Economic and concrete supports for families: Many referrals to child protective services and child welfare system involvement are driven at least in part by economic insecurity and cumulative material hardship. In a recent national survey conducted by the American Public Human Services Association and Chapin Hall Center for Children, 64.1 percent of responding states reported that “inability to meet economic need is often a contributing reason for family involvement in child welfare.” 100 percent reported that the inability to meet economic needs is at least “sometimes” a contributing reason. Although economic need is a significant factor in family risk of abuse and neglect and entry to foster care, the current child welfare policy framework orients assessment and intervention predominantly at parenting behaviors and capacities (e.g., substance use and mental health) thereby leaving unaddressed this key driver of child welfare involvement. An ever-growing body of evidence clarifies that when economic and concrete supports are provided––via macroeconomic and universal policies (e.g., earned income tax credit, child tax credit, paid family leave) and human service sector strategies (e.g., childcare, cash assistance, health care, housing) ––child maltreatment and involvement with child protection are reduced.

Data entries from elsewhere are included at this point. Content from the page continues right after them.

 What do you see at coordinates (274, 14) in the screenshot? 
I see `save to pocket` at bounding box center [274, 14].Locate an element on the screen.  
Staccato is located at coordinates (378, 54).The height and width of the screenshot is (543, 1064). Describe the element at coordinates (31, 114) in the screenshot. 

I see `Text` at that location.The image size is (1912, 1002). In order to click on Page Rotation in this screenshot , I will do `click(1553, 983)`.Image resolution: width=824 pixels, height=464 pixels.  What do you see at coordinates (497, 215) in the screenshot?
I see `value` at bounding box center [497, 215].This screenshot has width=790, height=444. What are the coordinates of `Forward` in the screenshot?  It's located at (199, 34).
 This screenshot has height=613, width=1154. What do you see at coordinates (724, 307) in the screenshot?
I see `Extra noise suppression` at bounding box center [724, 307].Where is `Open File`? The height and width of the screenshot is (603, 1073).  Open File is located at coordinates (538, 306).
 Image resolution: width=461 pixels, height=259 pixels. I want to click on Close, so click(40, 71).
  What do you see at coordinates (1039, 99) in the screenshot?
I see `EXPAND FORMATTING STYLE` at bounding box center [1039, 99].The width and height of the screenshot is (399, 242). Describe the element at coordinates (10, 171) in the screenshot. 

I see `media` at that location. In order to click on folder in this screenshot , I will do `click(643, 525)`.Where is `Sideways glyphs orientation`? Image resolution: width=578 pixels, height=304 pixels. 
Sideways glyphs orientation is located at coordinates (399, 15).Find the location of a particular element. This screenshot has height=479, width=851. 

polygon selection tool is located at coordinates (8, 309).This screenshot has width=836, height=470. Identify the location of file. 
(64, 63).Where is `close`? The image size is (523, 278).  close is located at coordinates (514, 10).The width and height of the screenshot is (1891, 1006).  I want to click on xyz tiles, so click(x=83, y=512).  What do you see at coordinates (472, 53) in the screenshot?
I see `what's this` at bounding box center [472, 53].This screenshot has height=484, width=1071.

An alternative system response that can meet the comprehensive needs of families at risk must be able to attend to not only a family’s service needs through effective engagement strategies and care coordination but must also address the time-sensitive material needs that contribute to maltreatment and foster care placement risk. Providing a framework for the use of material through Family First can help ensure that poverty is not the primary reason a child is entering foster care.
Thank you again for the opportunity to be here. I look forward to your questions.